Both NF and BZN are nitroheteroerocyclic drugs developed over four decades ago by Bayer and Roche, respectively. Their mechanism of action is believed to rely on intracellular activation, that generates intermediates affecting the parasite’s vital biological functions 26,27. Both drugs are highly liposoluble, with very low water solubility. The parasite‘s mechanisms against these drugs relies on detoxifying molecules such as trypanothione 28 a vital part of the free radical scavenging cycle that is recycled by the enzyme trypanothione disulfide reductase.
Treatment with BZN and NF is contraindicated during pregnancy in most guidelines, due to limited evidence on safety, yet there is evidence of low concentration of BZN or NF in breastmilk with no risk to infants during lactation 29–31.
These drugs are usually not recommended in patients with renal or hepatic impairment, mostly on the basis of lack of safety data. However, given that there are almost completely metabolized, renal elimination only plays a marginal role in their clearance and use in kidney failure would be possible with appropriate monitoring for adverse events. Similarly, in cases requiring emergency treatment (e.g. CD meningoencephalitis), hepatic impairment should not be an obstacle for treatment assuming that strict monitoring can be implemented32.
Although BZN is more commonly used than NF, both drugs seem to have similar efficacy and safety profiles. Reported treatment responses in the chronic indeterminate phase in children (mostly based on measuring serologic titers) are near 90% after NF treatment 33and 94% for BNZ 34,35. In adults NF has treatment response rate of 7-8% 36,37 and BZN between 2 and 40% 13,38, with more studies carried for BZN than NF in this area (see table 1 ). There are no current data formally comparing both drugs, but some clinical studies are currently ongoing attempting to address this issue, such as TESEO (NCT03981523) and CHICAMOCHA 339.
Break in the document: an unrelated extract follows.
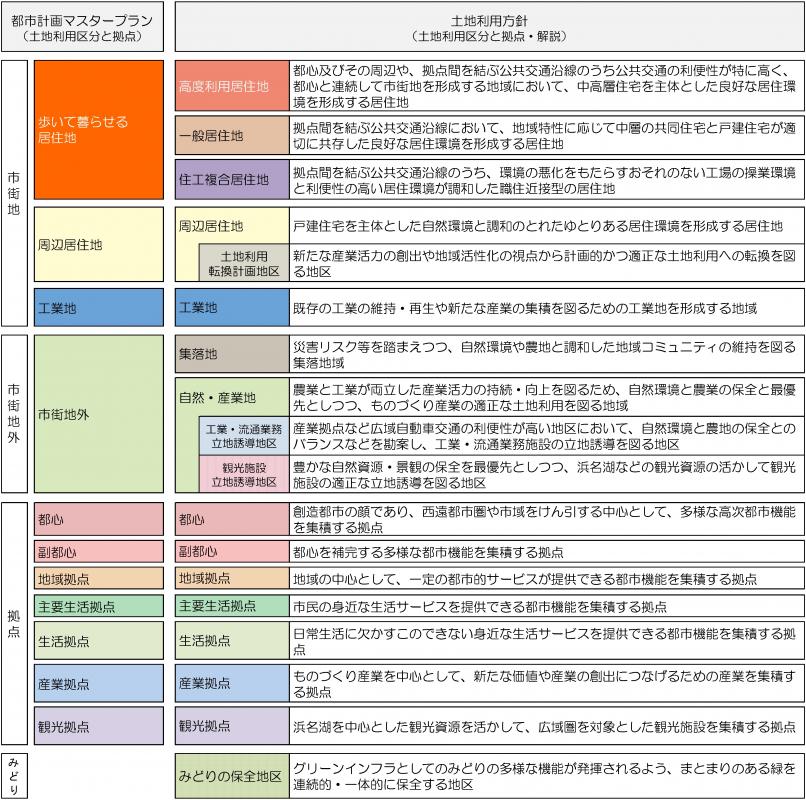Select the 工業・流通業務立地誘導地区 sub-category cell
Screen dimensions: 806x800
click(x=244, y=436)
Unfortunately, given the natural history of CD and heterogeneity of response follow-up techniques, it is logistically challenging to treat this disease during the earlier asymptomatic chronic phase and follow that patient cohort to determine clinical outcomes, which can take decades to appear, with sufficient statistical power to differentiate potential effects in treated versus control patients. About 30 years ago two controlled placebo clinical trials assessed the efficacy of treatment in CD chronic phase in pediatric patients with good results35,40, and other studies followed those, leaving no doubt that the earlier children are treated, the better the response achieved8,40,41. Women in fertile age should also be treated to prevent congenital CD transmission9,40–42.
Unlike treatment for children or women of reproductive age, controversies regarding treatment of adult patients still abound; in 2016 the first prospective multi-centric and randomized CD cohort study in older adults with advanced CD, the ‘Benznidazole Evaluation for Interrupting Trypanosomiasis’ (BENEFIT), was published, describing the outcomes of 2854 patients with established Chagas heart disease that received BZN or placebo and where followed for 5.4 years13. This study concluded that no significant morbidity or mortality reduction was achieved with anti-parasitic treatment in patients with advanced cardiac stage. On the other side, the evidence from cohort and historical controlled trials has supported treating most chronic patients at early stages, with the available drugs16,43–47.
Monitoring treatment is recommended for either drug, with complete blood counts, hepatic, and renal function testing. Frequency varies through different guidelines between every two and five weeks, always with a pre-treatment laboratory evaluation to compare later findings34,48.